摘要
倒傳遞演算法是目前類神經網路中應用最廣的學習方法。 經由適當地選擇類神經網路架構,我們可以很精確及合理地解決許多問題。但使用倒傳遞演算法在許多應用上也面臨學習速度太慢的問題。 因此,許多的研究者正由各種議題上致力於增進倒傳遞演算法的學習效率。 在我們的研究中,我們認為由最陡坡降法則所產生之錯誤飽和情況將大大地減低倒傳遞演算法的學習速度。因此我們將分析在類神經網路中,外在層及隱藏層節點發生錯誤飽和情況之原因。我們將首先針對外在層提出一個「防止錯誤飽和方法」(ESP method)來防止節點發生錯誤飽和情況,另外我們也將此方法應用到隱藏層節點來調整它們的學習量。此外針對各節點所使用的轉換函式,我們也提出一個學習方法來調整各轉換函式的溫度參數以利錯誤飽和情況之防止。經由上述方法,我們不但可以藉由防止錯誤飽和情況來增進學習效率,且亦能保持使用能量函式的語意(semantic meaning)。最後我們將提出一些經驗法則以利建構一個更廣義的能量函數來避免錯誤飽和情況。同時我們也提出一些模擬結果來呈現上述方法的功用。
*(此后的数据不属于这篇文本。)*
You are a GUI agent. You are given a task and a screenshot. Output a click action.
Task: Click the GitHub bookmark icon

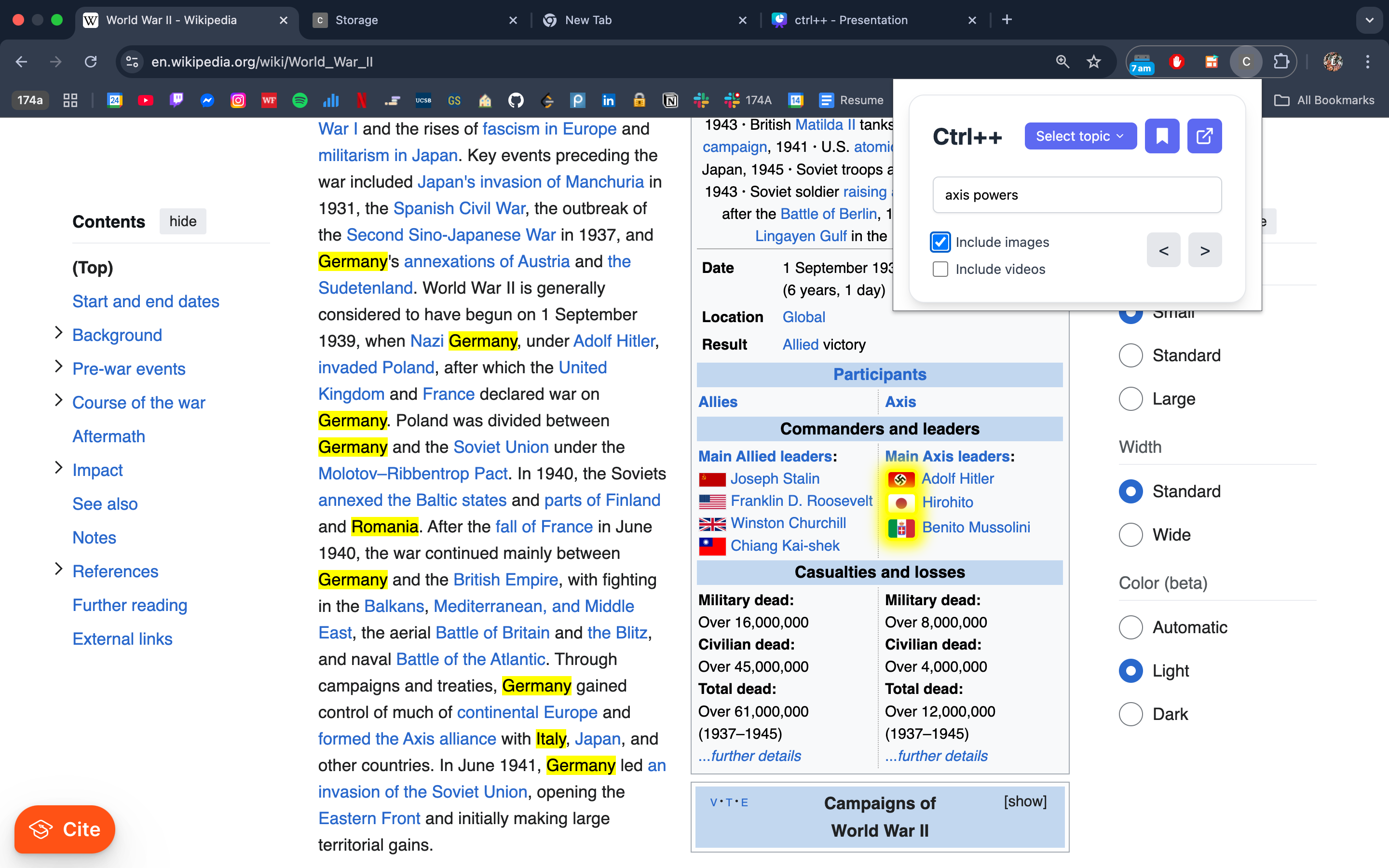coord(516,100)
Improvement of Back Propagation Algorithm by Error Saturation Prevention Method
Abstract
Back Propagation algorithm is currently the most widely used learning algorithm in artificial neural networks. With properly selection of feed-forward neural network architecture, it is capable of approximating most problems with high accuracy and generalization ability. However, the slow convergence is a serious problem when using this well-known Back Propagation (BP) learning algorithm in many applications. As a result, many researchers take effort to improve the learning efficiency of BP algorithm by various enhancements. In our study, we consider the Error Saturation (ES) condition which is caused by the use of gradient descent method will greatly slow down the learning speed of BP algorithm. Thus, in this paper, we will analyze the causes of the ES condition both in output and in hidden layers. An Error Saturation Prevention (ESP) function is then proposed to prevent the nodes in output layer from the ES condition, and we also apply this method to the nodes in hidden layers to adjust the learning term. Besides, an adaptive learning method for the temperature variable in activation function is proposed to help the learning process. By the proposed methods, we can not only improve the learning efficiency by the ES condition prevention but also maintain the semantic meaning of energy function. Finally, we will propose heuristics for constructing general energy functions that could prevent the ES condition during learning phase. Some simulations are also given to show the workings of our proposed method.